In today’s research-driven world, we’re very much connected to different social media platforms and professional networking sites like Impactio or LinkedIn. And it’s not as if we’re checking these platforms once a week. We’re constantly on them. Perusing to see what our colleagues are doing, people we graduated with, family members, and acquaintances.
Unlike the end of the 20th century, where the research was mostly completed in silos on the basis of affiliation with universities, laboratories, and government agencies, today research has become a sort of global phenomenon, whereby it is much easier to get involved with a research project through simply networking or remote working from across the globe. It’s also much easier to experience research envy. We see that reading up on articles that others post could expose us to new interests. Moreover, the Internet has ensured that we can find research material simply with the click of a button.
The impact of professional networking, specifically, has made research more appealing—more glorified and more impressive upon seeing it in the online space. One only needs to start researching the effects of climate change on Google Scholar, an academic search engine for peer-reviewed papers, to see how research collaborations across the planet have formed an understanding and consensus on this pressing issue.
The availability of such widespread research also prompts research envy for individuals who have innovative and ambitious personalities. Unlike normal envy of someone’s nice house or car, or award hanging in one's office, research envy is a feeling of discontentment or longing that we could be involved in research projects that others have got the chance to undertake. We see this missed opportunity and take it personally that we haven’t gotten to that point in our careers yet.
How Timing and Opportunity Play into Research Envy
Research envy is unique because there are many constraints that are placed on conducting professional research while being exposed to the research of others on professional networking sites makes us feel closer, and more involved with the world. This separation anxiety can make research practitioners often wonder why they haven’t embarked on a research project yet, or why others who seemingly have the same skills or background knowledge have made their claim to expertise on a topic we have been reading about for years.
Here are some questions that can help us address the more systemic reasons why research envy is happening:
· Are you in the right geographical area or region during the time of a crisis to report or interview people? How does the timing of research work?
· How much money do you have at your disposal to carry on an extended research process and how much are you willing to designate to the design of the project?
· Who in your network is unoccupied with tasks and is willing to be your research partner and give you full attention throughout?
· Do you speak the language and understand cultural customs in the area you’re looking to do research in?

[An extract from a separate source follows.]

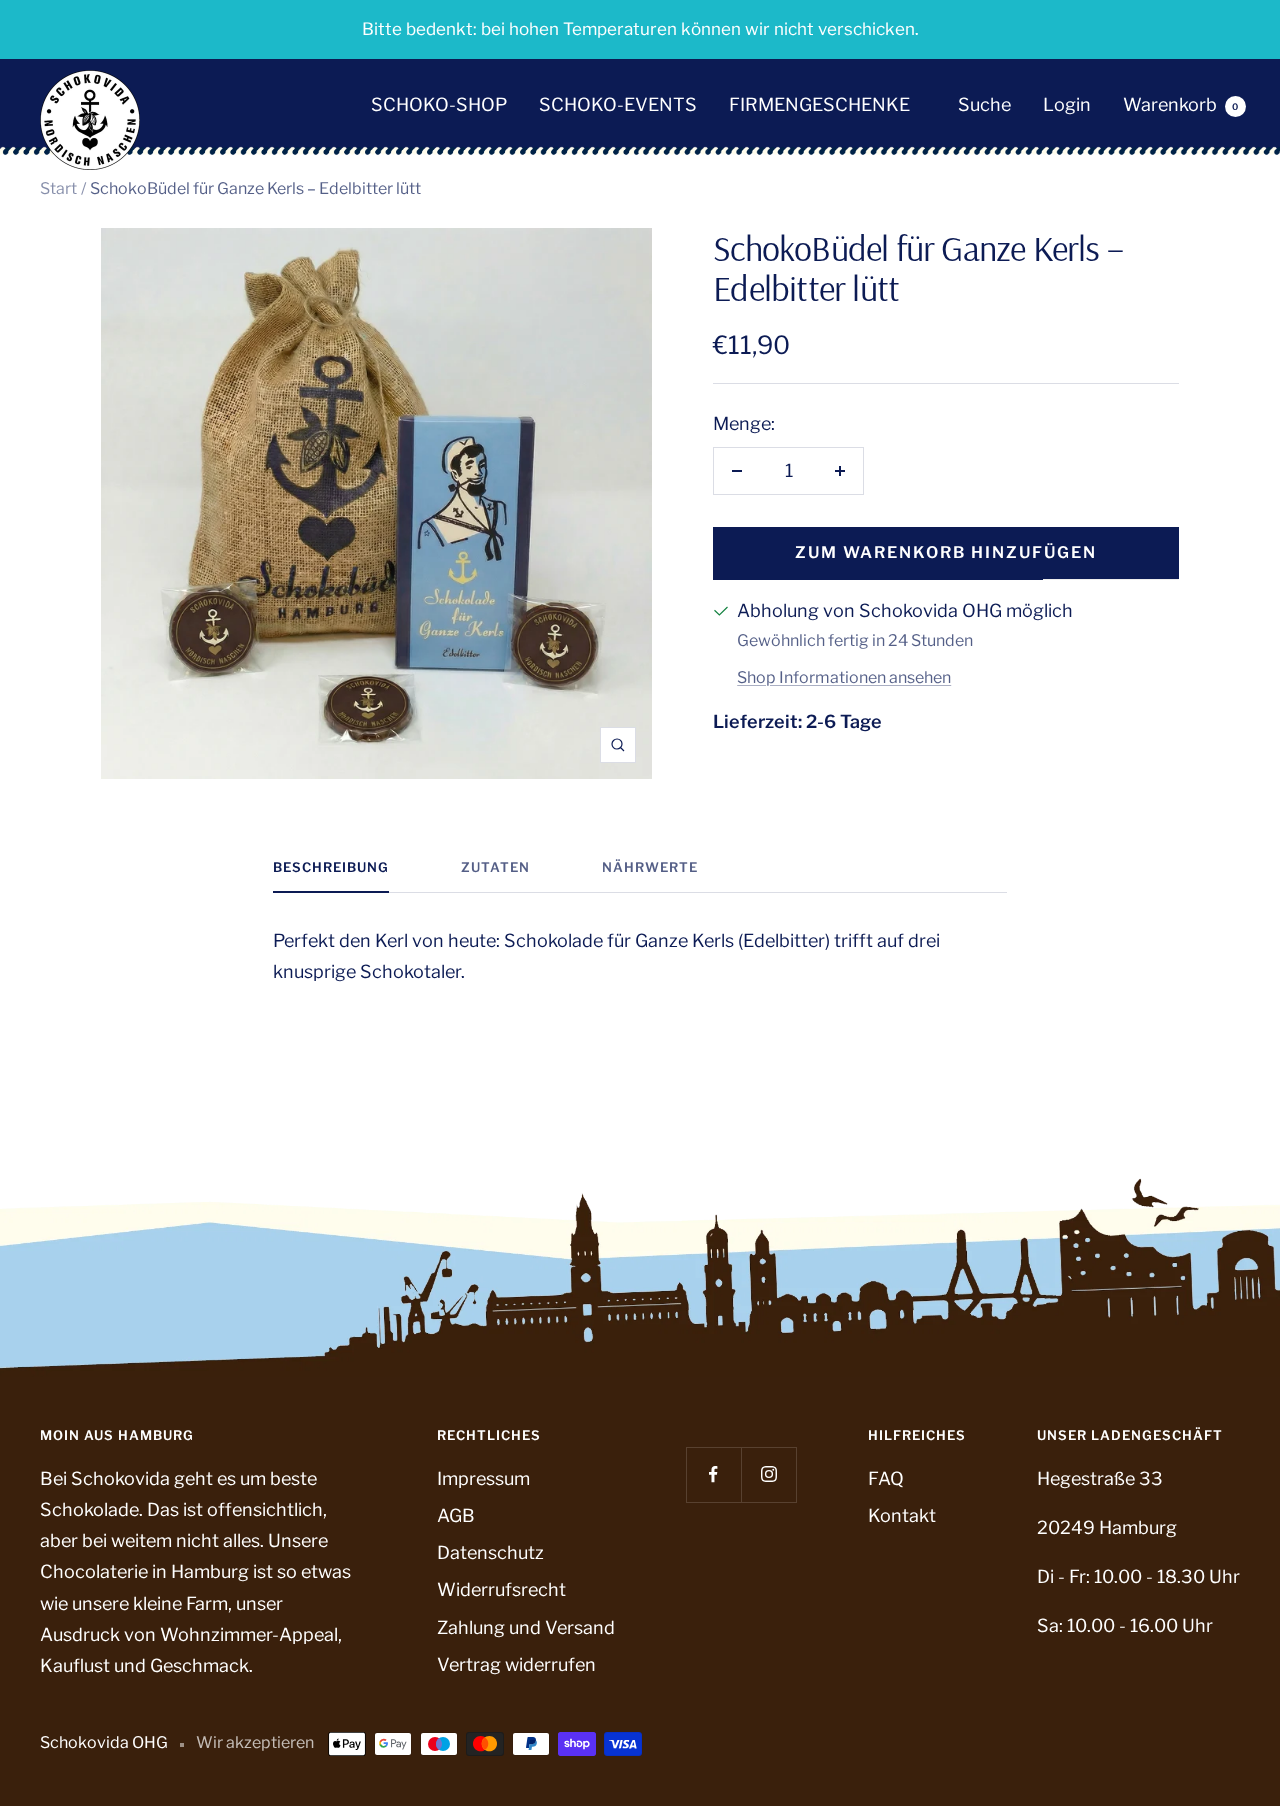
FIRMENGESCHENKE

These four criteria offer very real lessons to those experiencing research envy. Sometimes the envy happens not simply because we feel just as knowledgeable as someone else to take up an interesting research assignment, but more often because we can’t afford a flight and accommodation to go and interview someone, or because we are constrained by time and a lack of opportunity due to a language or cultural barrier. These constraints are very real and not often broadcasted on professional networks—you just see the finished product or experiment someone has conducted.
Understanding Constraints as a Learning Exercise
Understanding these larger and foundational questions should really serve as some inspiration for researchers to figure out the barriers or constraints that are preventing one from setting out in the first place. This involves reaching out to people in our extended network, being polite and humble, asking questions, and moreover taking a realist perspective on what needs to get done in order to go from research envy to research process.
In other words, we need to move from the academics view of the actual topic of concern to the vehicle we are going to take to be able to study it.
This rudimentary exercise is not about expertise in a subject, it is more about logistics and timeliness. How can you go about completing a research project in the next three months? What is your starting point and what is your ending point? How will you get the funds to embark and where are you going to cut costs to make your operation lean and efficient? Oftentimes addressing at least one of these questions will open up new doors and give a researcher a new perspective. This will serve as a new learning experience as well, and better equip researchers to deal with their real-world constraints.